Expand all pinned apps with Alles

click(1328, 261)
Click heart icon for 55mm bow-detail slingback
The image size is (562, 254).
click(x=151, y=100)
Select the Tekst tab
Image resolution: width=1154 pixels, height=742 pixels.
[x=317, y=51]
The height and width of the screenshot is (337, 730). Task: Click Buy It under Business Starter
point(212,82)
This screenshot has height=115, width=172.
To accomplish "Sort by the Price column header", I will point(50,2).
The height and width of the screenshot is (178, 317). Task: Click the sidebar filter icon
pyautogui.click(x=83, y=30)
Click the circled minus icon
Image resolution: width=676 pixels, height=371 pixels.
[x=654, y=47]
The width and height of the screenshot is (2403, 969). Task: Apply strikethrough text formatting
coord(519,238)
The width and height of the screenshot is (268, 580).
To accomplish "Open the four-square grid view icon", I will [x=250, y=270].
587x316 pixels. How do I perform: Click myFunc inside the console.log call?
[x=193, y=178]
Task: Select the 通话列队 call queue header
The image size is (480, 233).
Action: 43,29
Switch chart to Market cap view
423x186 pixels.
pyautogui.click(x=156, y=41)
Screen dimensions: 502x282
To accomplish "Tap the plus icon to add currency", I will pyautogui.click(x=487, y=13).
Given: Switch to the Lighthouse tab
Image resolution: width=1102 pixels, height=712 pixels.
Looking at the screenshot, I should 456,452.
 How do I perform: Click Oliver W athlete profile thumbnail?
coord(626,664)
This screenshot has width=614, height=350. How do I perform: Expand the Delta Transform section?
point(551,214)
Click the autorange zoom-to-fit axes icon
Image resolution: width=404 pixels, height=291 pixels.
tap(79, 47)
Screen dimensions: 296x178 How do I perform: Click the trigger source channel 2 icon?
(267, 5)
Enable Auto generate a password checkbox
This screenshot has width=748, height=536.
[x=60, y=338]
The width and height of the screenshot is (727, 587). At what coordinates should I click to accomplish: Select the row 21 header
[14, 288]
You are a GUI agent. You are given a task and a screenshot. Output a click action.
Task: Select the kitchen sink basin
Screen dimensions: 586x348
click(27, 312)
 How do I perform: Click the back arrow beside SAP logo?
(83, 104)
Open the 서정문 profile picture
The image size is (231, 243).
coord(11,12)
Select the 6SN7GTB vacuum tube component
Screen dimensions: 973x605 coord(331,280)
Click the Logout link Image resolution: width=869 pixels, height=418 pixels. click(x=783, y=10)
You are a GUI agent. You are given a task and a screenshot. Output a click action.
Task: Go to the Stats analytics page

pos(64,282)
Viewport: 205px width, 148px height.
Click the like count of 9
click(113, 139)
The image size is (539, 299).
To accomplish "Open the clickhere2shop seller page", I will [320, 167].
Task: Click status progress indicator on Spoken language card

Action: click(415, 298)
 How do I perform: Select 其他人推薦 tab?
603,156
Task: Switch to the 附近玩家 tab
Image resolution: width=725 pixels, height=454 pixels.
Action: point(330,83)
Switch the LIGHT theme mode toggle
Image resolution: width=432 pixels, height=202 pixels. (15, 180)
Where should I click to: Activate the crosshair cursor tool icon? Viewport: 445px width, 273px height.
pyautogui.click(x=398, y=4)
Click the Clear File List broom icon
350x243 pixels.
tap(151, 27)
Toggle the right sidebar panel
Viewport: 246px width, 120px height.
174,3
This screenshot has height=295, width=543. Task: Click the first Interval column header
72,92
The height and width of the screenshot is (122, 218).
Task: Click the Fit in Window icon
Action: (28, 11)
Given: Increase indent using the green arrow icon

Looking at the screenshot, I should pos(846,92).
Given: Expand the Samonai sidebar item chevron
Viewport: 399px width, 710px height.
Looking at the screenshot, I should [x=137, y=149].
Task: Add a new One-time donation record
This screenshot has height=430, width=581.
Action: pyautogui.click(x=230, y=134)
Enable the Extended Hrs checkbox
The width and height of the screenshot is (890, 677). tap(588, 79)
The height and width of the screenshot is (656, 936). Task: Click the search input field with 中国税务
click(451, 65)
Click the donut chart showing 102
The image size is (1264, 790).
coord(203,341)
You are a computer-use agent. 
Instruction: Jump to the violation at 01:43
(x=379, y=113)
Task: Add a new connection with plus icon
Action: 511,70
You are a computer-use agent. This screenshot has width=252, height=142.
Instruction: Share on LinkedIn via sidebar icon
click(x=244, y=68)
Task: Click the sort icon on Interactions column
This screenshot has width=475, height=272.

What you are asked to do » Update all of the lines above, changing every "checkbox" to "check box" and leaving everything else unchanged.

Response below »
Expand all pinned apps with Alles

click(1328, 261)
Click heart icon for 55mm bow-detail slingback
The image size is (562, 254).
click(x=151, y=100)
Select the Tekst tab
Image resolution: width=1154 pixels, height=742 pixels.
[x=317, y=51]
The height and width of the screenshot is (337, 730). Task: Click Buy It under Business Starter
point(212,82)
This screenshot has height=115, width=172.
To accomplish "Sort by the Price column header", I will point(50,2).
The height and width of the screenshot is (178, 317). Task: Click the sidebar filter icon
pyautogui.click(x=83, y=30)
Click the circled minus icon
Image resolution: width=676 pixels, height=371 pixels.
[x=654, y=47]
The width and height of the screenshot is (2403, 969). Task: Apply strikethrough text formatting
coord(519,238)
The width and height of the screenshot is (268, 580).
To accomplish "Open the four-square grid view icon", I will [x=250, y=270].
587x316 pixels. How do I perform: Click myFunc inside the console.log call?
[x=193, y=178]
Task: Select the 通话列队 call queue header
The image size is (480, 233).
Action: 43,29
Switch chart to Market cap view
423x186 pixels.
pyautogui.click(x=156, y=41)
Screen dimensions: 502x282
To accomplish "Tap the plus icon to add currency", I will pyautogui.click(x=487, y=13).
Given: Switch to the Lighthouse tab
Image resolution: width=1102 pixels, height=712 pixels.
Looking at the screenshot, I should 456,452.
 How do I perform: Click Oliver W athlete profile thumbnail?
coord(626,664)
This screenshot has width=614, height=350. How do I perform: Expand the Delta Transform section?
point(551,214)
Click the autorange zoom-to-fit axes icon
Image resolution: width=404 pixels, height=291 pixels.
tap(79, 47)
Screen dimensions: 296x178 How do I perform: Click the trigger source channel 2 icon?
(267, 5)
Enable Auto generate a password check box
This screenshot has width=748, height=536.
[x=60, y=338]
The width and height of the screenshot is (727, 587). At what coordinates should I click to accomplish: Select the row 21 header
[14, 288]
You are a GUI agent. You are given a task and a screenshot. Output a click action.
Task: Select the kitchen sink basin
Screen dimensions: 586x348
click(27, 312)
 How do I perform: Click the back arrow beside SAP logo?
(83, 104)
Open the 서정문 profile picture
The image size is (231, 243).
coord(11,12)
Select the 6SN7GTB vacuum tube component
Screen dimensions: 973x605 coord(331,280)
Click the Logout link Image resolution: width=869 pixels, height=418 pixels. click(x=783, y=10)
You are a GUI agent. You are given a task and a screenshot. Output a click action.
Task: Go to the Stats analytics page

pos(64,282)
Viewport: 205px width, 148px height.
Click the like count of 9
click(113, 139)
The image size is (539, 299).
To accomplish "Open the clickhere2shop seller page", I will [320, 167].
Task: Click status progress indicator on Spoken language card

Action: click(415, 298)
 How do I perform: Select 其他人推薦 tab?
603,156
Task: Switch to the 附近玩家 tab
Image resolution: width=725 pixels, height=454 pixels.
Action: point(330,83)
Switch the LIGHT theme mode toggle
Image resolution: width=432 pixels, height=202 pixels. (15, 180)
Where should I click to: Activate the crosshair cursor tool icon? Viewport: 445px width, 273px height.
pyautogui.click(x=398, y=4)
Click the Clear File List broom icon
350x243 pixels.
tap(151, 27)
Toggle the right sidebar panel
Viewport: 246px width, 120px height.
174,3
This screenshot has height=295, width=543. Task: Click the first Interval column header
72,92
The height and width of the screenshot is (122, 218).
Task: Click the Fit in Window icon
Action: (28, 11)
Given: Increase indent using the green arrow icon

Looking at the screenshot, I should pos(846,92).
Given: Expand the Samonai sidebar item chevron
Viewport: 399px width, 710px height.
Looking at the screenshot, I should [x=137, y=149].
Task: Add a new One-time donation record
This screenshot has height=430, width=581.
Action: pyautogui.click(x=230, y=134)
Enable the Extended Hrs check box
The width and height of the screenshot is (890, 677). tap(588, 79)
The height and width of the screenshot is (656, 936). Task: Click the search input field with 中国税务
click(451, 65)
Click the donut chart showing 102
The image size is (1264, 790).
coord(203,341)
You are a computer-use agent. 
Instruction: Jump to the violation at 01:43
(x=379, y=113)
Task: Add a new connection with plus icon
Action: 511,70
You are a computer-use agent. This screenshot has width=252, height=142.
Instruction: Share on LinkedIn via sidebar icon
click(x=244, y=68)
Task: Click the sort icon on Interactions column
This screenshot has width=475, height=272.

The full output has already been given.